16 Sep IMPROVING MENTAL HEALTH
SIMPLE STEPS YOU CAN BEGIN WITH
I hope you enjoy this simple read. If you find it simple, then I’ve achieved my goal….keeping it simple.
MEDITATION & PHYSICAL EXERCISE
Meditation and physical exercises every day helps release endorphins into your brain. This helps to release stress.
So what meditations do you practice? There are great apps that offer simple meditations. There are also great resources on the internet for short or long meditation practices. Have fun exploring.
And what about physical exercise. Is this a time for you to notice that you do, or do not participate in any?
Come to think of it, I don’t think I have ever come across someone who does some physical exercise (or meditation) and then says “I feel horrible after that!” Don’t get confused with comments of how difficult or challenging it may have been. But generally it’s not regretted, and the person is usually grateful they did it.
Play, play, play, even emphasised while you are an adult. Awaken your inner child by playing with kids, or if not with kids, you can use jigsaw puzzles, colouring in, play dough, sand, or anything you like. But this part is key: while you are playing… be present. I dare you not to take your mind elsewhere. Be there playing, don’t be thinking of the time, or dinner, or a past event, or a future worry. Play.
Become aware of the moment and look for the positives. Have you ever bought a car, e.g. a white car, and then all of a sudden notice so many white cars on the road? [I bet you have a similar example]. This is because you have brought something up into your ‘awareness’.
So be careful. This also means if you bring negatives into your awareness, you may notice more negatives.
Be better than that, and look for positives deliberately.
Then you can invite more positives into your awareness.
You can plan this as an exercise (the whole family can do this too). Spend a couple of minutes once, twice or three times a day, and announce to yourself (or write if you prefer), everything you are grateful or thankful for. You can even say ‘I’m thankful for the wipers working on my car’, ‘I’m thankful for the rain’, and of course you can be thankful for more things with significant importance in your life. So changes in your way of thinking (and the language that you use) can lead to ways of rewiring your brain into a more positive tool.

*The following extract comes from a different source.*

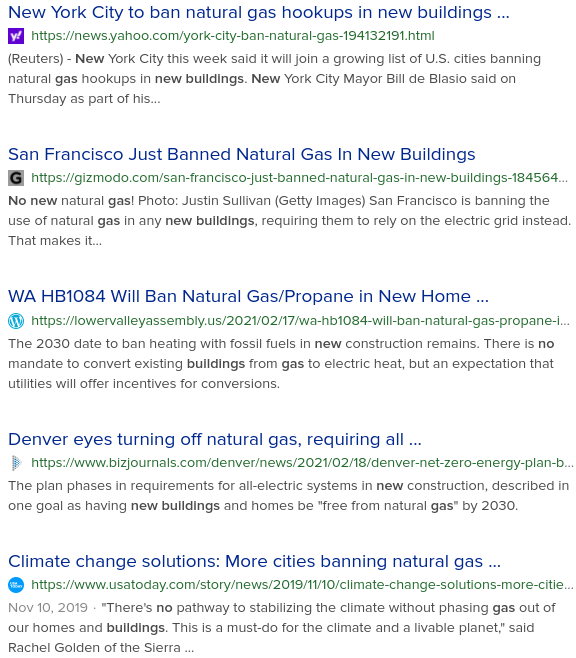
Task: Open 'Denver eyes turning off natural gas' headline
Action: pyautogui.click(x=215, y=439)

Ever noticed how important relationships are? They are! They assist with improving your emotional well being. Hanging out, quick phone calls, slow phone calls (what ever works) are still part of relationships. Notice how good they can make you feel. You will know the right dose, once you begin self exploration. Positive relationships can do wonders for your health.
MINDFULNESS & GOALS
Now lets be mindful. Evaluate your current standards. Where are you at right now, and where do you want to be. Now work out what steps you need to get there. If you don’t create a plan or have steps /strategies in place, then you cannot call it a goal (its more like a wish). So do you need to set aside some time to complete properly preparing for a goal?
So with this brief and simple read, I hope it has shed some light on what you can work on. That’s all you need to get from this read. Just one or two things that reassure you that you are on the right track, or that you need to make improvements to.